Nurture Fruity Water+
Launched: May 2016
Manufacturer: Natural Immune Products
Natural Immune Products has spotted a gap for functional drinks for young kids. Enter Nurture Fruity Water+ (rsp: from 99p/200ml) and its star ingredient Wellmune - a beta-glucan that bolsters white blood cells. Available from Ocado, Whole Foods and Holland & Barrett, flavours include cherry & strawberry and orange & pineapple.
Launched: June 2016
Forget energy drinks, the folks behind Tranquini reckon the future belongs to relaxation drinks. The range contains a variety of supposedly calming ingredients, including green tea, chamomile, lavender and lemon balm.

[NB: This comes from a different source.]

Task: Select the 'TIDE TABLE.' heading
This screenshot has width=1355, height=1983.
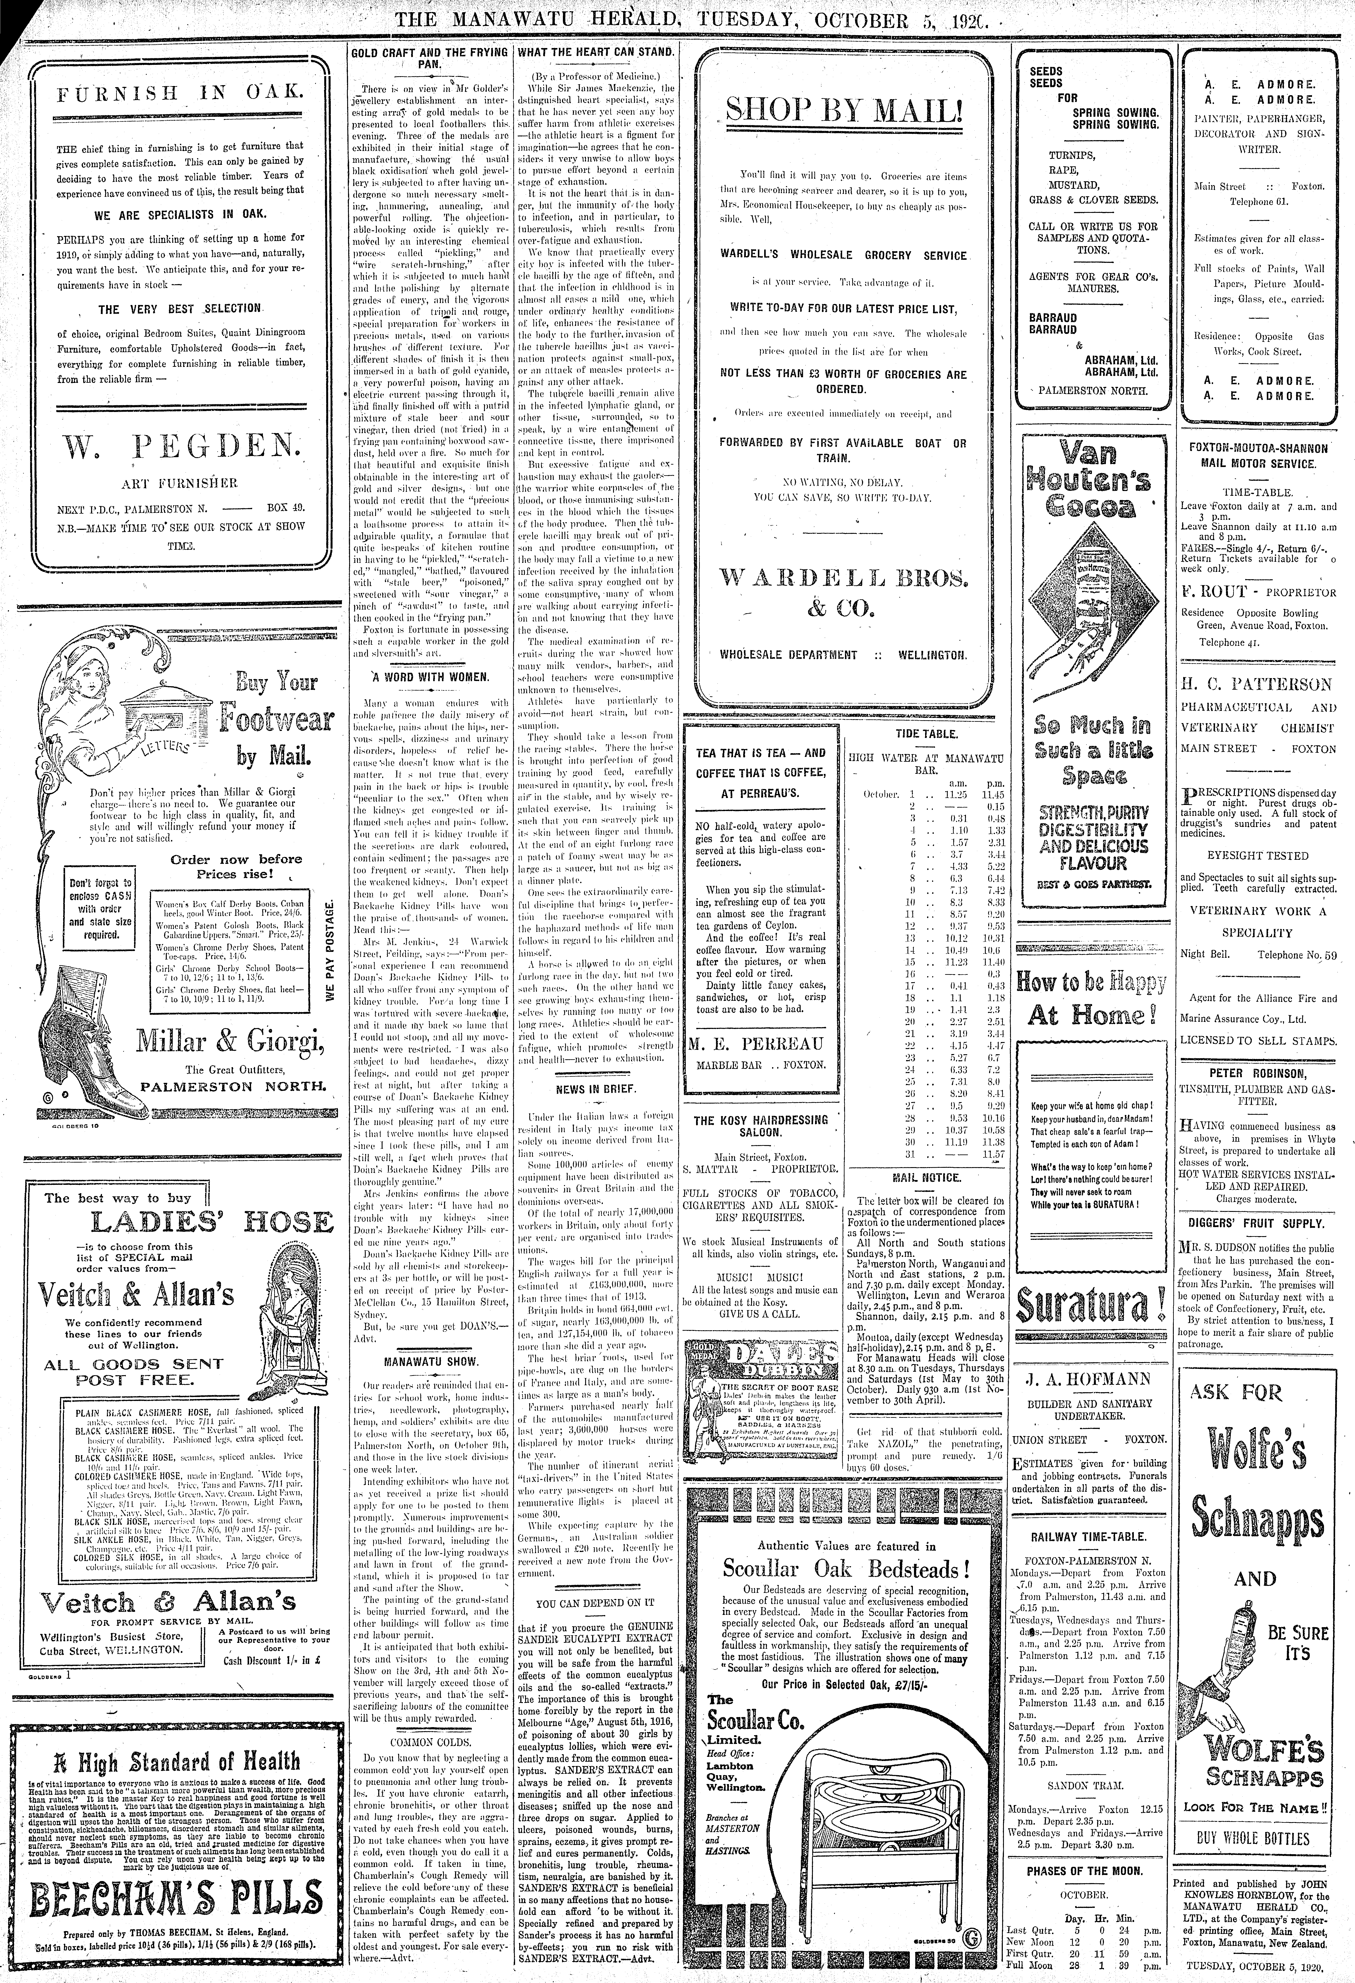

Variants (rsp: £1.29/250ml) include a low sugar tea drink and a product with a beer-like taste derived from malted barley.
Naked Berry Veggie
Launched: June 2016
Beetroot, black carrot & cherry juice combine to form Naked’s latest Berry Veggie smoothie (rsp: £2.36/450ml and £3.49/750ml). The smoothie contains 60% vegetables and blends seven fruit and veg juices and purées. The year the brand has launched its first ever above-the-line ad push in the UK with the slogan ‘Worth its weight in good’.
The next big thing?
Seeds, chia or otherwise, are undoubtedly the superfood of the moment but the hunt is always on for the next superfood. Coconut milk yoghurt brand CoYo says coconut products will continue their meteoric rise.
Weight management brand Slim-Be, meanwhile, is hedging its bets on natural root extract konjac, which swells in the stomach to provide a feeling of fullness, having added a ‘magic’ porridge pot to its range in May featuring the ingredient.
With any new superfood and the products boasting their powers, communication and execution are key, says B&B Studio’s Desforges. “Consumers are now looking for natural-plus. It won’t be enough to imply goodness - brands will need to demonstrate a clear and specific benefit.”
With many major brands only recently gaining their functional powers, the results remain to be seen. But the wider grocery sector will be hoping they use these new found superfoods for the greater good.